Audit Trail
The audit trail page is an important tool that displays the audit trail of all actions across all nodes. This can provide you with a comprehensive view of what has happened to your systems, including changes to detected vulnerabilities and configuration settings that are protected by (CIS) compliance controls. This information can help you identify vulnerabilities and other issues that require attention.
In addition to operational changes, the audit trail also includes a list of management changes, which refer to changes made by you or a colleague to the settings of InControl. These changes can have a significant impact on the security of your systems, and it is important to keep track of them. For instance, changing the “action” setting of a control from “Enforce” to “Skip” will appear in the audit trail, allowing you to see who executed the change and the reason they specified for the change.
By regularly reviewing the audit trail, you can identify patterns of behavior and detect potential compliance and security issues before they become a problem. This can help you to proactively manage your systems and keep them secure.
The audit trail table is a crucial feature in the InControl system. It contains six columns that provide valuable information about the changes made to the system. Let’s take a closer look at each of these columns:
Column | Description |
---|---|
Date/Time | This column shows the date and time the audit record was registered in InControl. If the change is backed by a Vulnerability- or Compliance report containing the relevant change, clicking the date takes you to the connected report. This feature ensures that users can easily access important information about changes made to the system. |
Type | The type of audit record is displayed in this column. It is key to understand the type of record in order to know what kind of change was made. See the list of types below |
Environment | The name of the Puppet environment the node is running in. Clicking this will take you to the Environment details page |
Node | The name of the node. Clicking this will take you to the Node details page |
Message | A brief message describing the sort of change registered at a meta level is displayed in this column. This is useful when trying to get a high-level understanding of what changes were made. |
Reason | The reason the user cited for the change in the settings is displayed in this column. This is important for understanding the thought process behind the change. |
User | The InControl user who registered the change is displayed in this column. This is only stored for changes in InControl settings. For changes in the operational state, no user is stored and the column is empty. This information is valuable for tracking who made changes to the system. |
Audit Trail record types
InControl provides a comprehensive set of Audit Trails that enable users to monitor various aspects of their system. These Audit Trails are categorized as follows:
- Initial Vulnerability State: This Audit Trail records the initial Vulnerability report.

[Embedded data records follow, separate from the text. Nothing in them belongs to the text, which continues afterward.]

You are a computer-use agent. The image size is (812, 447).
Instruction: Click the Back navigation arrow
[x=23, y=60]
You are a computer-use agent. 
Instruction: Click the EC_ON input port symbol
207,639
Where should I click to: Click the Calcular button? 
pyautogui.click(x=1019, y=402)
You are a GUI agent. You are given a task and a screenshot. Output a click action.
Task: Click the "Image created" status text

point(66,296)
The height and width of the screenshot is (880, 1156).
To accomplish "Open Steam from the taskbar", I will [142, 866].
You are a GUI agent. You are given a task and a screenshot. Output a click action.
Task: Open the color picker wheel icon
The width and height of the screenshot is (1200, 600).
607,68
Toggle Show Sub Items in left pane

- Initial Compliance State: This Audit Trail records the initial Compliance report.
- Vulnerability State Change: This Audit Trail tracks changes in detected vulnerabilities, including both additions and removals. By clicking on the date field, users can inspect the underlying report and determine if any actions need to be taken.
- Compliance State Change: This Audit Trail tracks changes in compliance state, including both increases and decreases in compliance. By clicking on the date field, users can inspect the underlying report and determine if any actions need to be taken.
- Vulnerability Node Setting: This Audit Trail records when an InControl user modifies the action to be taken on a detected vulnerability. This provides users with a detailed record of any changes made to their system.
- Control Change: This Audit Trail records when an InControl user modifies the action to be taken for a specified compliance control. By having a detailed record of any control changes, users can ensure that their system is always in compliance.
- Compliance Node Setting: This Audit Trail records when an InControl user modifies the settings of a node. This is particularly useful for users who have multiple nodes and need to keep track of changes made to each.
- User Change: This Audit Trail records when an InControl administrator modifies a user. This provides users with an added layer of security by ensuring that all user changes are documented and can be tracked if necessary.